## Exercise objective
When a line in the entries below contains "beside", tally it; give the tally with nothing added.

▼

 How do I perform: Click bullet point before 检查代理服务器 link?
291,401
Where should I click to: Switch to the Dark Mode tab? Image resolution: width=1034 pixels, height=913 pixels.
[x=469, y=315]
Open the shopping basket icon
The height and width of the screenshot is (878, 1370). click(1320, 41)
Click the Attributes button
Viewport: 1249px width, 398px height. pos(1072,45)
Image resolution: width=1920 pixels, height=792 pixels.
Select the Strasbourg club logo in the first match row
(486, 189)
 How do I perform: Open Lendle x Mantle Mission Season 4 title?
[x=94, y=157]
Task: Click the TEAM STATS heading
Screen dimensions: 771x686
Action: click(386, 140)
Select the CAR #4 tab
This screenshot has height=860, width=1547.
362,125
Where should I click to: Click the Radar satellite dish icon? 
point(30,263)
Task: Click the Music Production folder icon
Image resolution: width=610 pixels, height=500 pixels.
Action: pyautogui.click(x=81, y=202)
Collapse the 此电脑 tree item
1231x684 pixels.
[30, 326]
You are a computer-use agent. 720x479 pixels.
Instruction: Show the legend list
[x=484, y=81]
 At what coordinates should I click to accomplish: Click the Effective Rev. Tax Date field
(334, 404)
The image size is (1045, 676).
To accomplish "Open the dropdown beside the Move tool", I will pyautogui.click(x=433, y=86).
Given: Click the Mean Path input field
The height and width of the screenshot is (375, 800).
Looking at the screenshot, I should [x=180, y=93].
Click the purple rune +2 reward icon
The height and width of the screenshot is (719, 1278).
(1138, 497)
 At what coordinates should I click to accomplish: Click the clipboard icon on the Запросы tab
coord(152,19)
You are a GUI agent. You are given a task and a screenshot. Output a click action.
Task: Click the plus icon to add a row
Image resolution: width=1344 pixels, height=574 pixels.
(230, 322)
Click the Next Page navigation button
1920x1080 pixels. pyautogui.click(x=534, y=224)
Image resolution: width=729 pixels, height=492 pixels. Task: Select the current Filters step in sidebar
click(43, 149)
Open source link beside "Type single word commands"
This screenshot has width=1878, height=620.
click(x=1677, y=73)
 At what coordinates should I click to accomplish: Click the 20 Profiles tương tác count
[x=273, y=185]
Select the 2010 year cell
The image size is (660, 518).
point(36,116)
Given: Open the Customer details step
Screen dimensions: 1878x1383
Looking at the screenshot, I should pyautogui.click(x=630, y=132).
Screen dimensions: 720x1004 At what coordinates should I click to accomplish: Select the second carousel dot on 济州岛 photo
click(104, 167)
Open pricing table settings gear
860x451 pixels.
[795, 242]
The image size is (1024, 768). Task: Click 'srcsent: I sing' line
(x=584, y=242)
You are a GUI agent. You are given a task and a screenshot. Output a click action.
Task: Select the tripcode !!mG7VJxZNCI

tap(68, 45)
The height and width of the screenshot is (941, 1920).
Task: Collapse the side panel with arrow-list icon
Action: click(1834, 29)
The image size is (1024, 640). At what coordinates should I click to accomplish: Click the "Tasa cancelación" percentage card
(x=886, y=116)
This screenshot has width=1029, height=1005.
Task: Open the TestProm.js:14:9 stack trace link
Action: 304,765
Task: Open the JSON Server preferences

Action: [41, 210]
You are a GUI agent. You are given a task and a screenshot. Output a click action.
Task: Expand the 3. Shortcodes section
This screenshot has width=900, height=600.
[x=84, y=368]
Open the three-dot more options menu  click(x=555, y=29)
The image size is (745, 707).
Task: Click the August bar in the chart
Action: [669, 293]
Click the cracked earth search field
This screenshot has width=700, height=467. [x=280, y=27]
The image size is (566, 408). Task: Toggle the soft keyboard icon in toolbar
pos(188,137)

▲

## Reply
2